Свист реактивных турбин в небе. И крик майора Кейси: «Ложись!» Дорога впереди у поворота вспыхнула огнем. Гарцман, забыв про брезгливость, бросился в канаву. Совсем низко, как показалось Мойше, пронеслись бомбардировщики, похожие на трезубцы. Штабные машины остались целы, но всего в ста шагах и дальше вперед все горело. Откуда у вьетнамцев такие самолеты?
– Русские Ил-28, – озабоченно сказал Кейси, – кажется, мы в полном дерьме. И конечно, там в кабинах не вьетнамцы сидят. Слава господу, на нас у них напалма не хватило – или были бы мы сейчас поджаренными.
И добавил, без насмешки:
– Вы оботритесь, мистер Горцмен. В боях на Янцзы в прошлом году мне не повезло попасть под налет русских штурмовиков – не реактивные, но когда их много, и они делают на вас уже шестой заход, пробирает до кишечника не только китаез.

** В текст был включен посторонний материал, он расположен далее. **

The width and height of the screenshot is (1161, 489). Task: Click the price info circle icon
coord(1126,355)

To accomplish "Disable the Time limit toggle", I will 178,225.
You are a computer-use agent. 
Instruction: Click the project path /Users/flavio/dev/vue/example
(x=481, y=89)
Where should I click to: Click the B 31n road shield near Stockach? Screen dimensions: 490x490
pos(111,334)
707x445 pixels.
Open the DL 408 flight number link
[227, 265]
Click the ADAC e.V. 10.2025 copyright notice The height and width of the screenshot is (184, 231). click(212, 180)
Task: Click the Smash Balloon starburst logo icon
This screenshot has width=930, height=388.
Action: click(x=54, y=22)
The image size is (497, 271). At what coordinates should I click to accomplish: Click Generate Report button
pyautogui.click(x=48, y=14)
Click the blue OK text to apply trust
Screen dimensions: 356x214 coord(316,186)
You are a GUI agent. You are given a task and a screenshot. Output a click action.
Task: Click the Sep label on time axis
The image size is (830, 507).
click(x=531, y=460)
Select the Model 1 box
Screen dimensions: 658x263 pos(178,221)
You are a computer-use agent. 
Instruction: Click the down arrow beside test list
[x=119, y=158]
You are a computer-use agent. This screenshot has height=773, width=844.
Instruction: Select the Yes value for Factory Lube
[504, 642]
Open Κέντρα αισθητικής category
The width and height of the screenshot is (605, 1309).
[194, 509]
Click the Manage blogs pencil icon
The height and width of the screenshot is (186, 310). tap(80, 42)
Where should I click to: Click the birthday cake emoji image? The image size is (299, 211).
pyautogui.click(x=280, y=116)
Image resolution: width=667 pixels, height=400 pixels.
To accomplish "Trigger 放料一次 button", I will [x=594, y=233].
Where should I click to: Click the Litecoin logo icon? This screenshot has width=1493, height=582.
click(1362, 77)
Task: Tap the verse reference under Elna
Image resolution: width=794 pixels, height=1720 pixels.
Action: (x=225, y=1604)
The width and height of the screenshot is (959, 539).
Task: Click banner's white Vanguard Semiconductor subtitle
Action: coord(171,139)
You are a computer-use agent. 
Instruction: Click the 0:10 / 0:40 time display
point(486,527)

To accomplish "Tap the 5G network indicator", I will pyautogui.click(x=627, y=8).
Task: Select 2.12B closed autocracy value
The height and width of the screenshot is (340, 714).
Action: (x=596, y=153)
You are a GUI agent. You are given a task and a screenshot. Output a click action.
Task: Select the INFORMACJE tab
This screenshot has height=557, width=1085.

Мойшу трясло так, что он даже не сразу ощутил неприятность, с ним случившуюся. Проблемой было еще найти туалетную бумагу – под рукой оказалась лишь газета. И здесь этот ловкач Фаньер – с его последним комиксом, где русская ведьма Люцифера, воплощение зла и порока, ночами летает меж нью-йоркских небоскребов на реактивной метле с красной звездой, творя самые изощренные злодейства, а благородный герой капитан Америка (портретное сходство с самим Фаньером) за ней гоняется на «кадиллаке»-вертолете. Сколько же этот бездарный проходимец заработает – вошедший в долю с правообладателями «капитана Америки», раз рисует такое? Мойша с яростью растерзал газету и использовал по назначению – жалея, что это была не рожа самого Фаньера. Ничего, вот попаду наконец в Штаты, полноправным американским гражданином, посмотрим тогда, кто будет более успешен и богат!
Генерал Ван Гуаймин отбыл в тыл «для получения политических консультаций». Майор Кейси остался – сказав, что по радио передали, главной целью русского авианалета был Лангшон, куда вошли тылы нашей армии, так что у нас теперь хорошо, если половина горючего и боеприпасов остались, и обозная обслуга вся разбежалась, кто и уцелел – а по нам лишь попутно зацепило, и неизвестно, где сейчас безопаснее, до передовой почти двадцать миль. И если нам не пройти это расстояние, то и обратное верно, вьетнамцы до нас не достанут, иначе чем рейдами диверсгрупп.